A Training-of-Trainers in Appreciative Planning & Action (APA)
Malcolm J. Odell
Habitat for Humanity Nepal 2002, Aug
Annotation: Background and Rationale
Pact/Nepal, Education Curriculum and Training Associates (ECTA), Nepal Habitat for Humanity (NHFH), and other interested organizations in South Asia, like Catholic Relief Services/ Calcutta (CRS), share a common interest and prior training in the Appreciative Inquiry (AI) process. All three organizations have, to varying degrees, implemented various AI-based programs in their own organizations and/or field programs.

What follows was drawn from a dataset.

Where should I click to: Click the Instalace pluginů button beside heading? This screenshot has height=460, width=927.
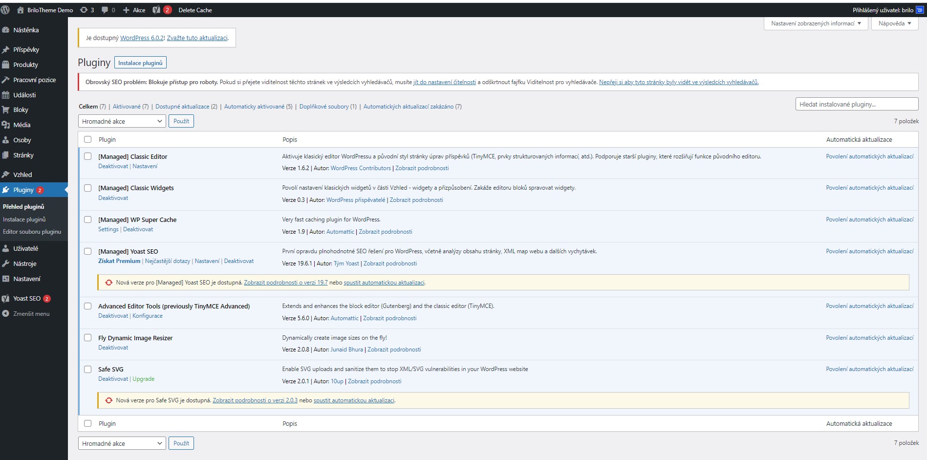point(140,63)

In Nepal Pact, ECTA, and NHFH have worked with me to develop and use an adaptation of the AI process that I initiated with The Mountain Institute in 1996 known as Appreciative Planning and Action (APA). They share an interest and commitment to strengthening their staff understanding of the AI process and the tools and techniques for using the appreciative approach for empowering their own institutions and local groups, organizations, and affiliated teams in the implementation of their applied field objectives. Together or separately they have articulated what they perceive to be broad institutional benefits from participating in an AI/APA Training of Trainers (TOT) program to share experiences and expertise, to deepen their understanding of the AI approach, and to gain new skills and techniques on ‘best practices’ that will help them empower their own staff and the grass-roots programs and institutions they work with to become sustainable and self-reliant, decreasing and/or eliminating their dependence on external resources. Out of those discussions have come this draft outline for an APA TOT program. A modified version of this workshop design outline was used in a workshop facilitated by Buddhi Tamang for Pact and Habitat for Humanity in August 2000.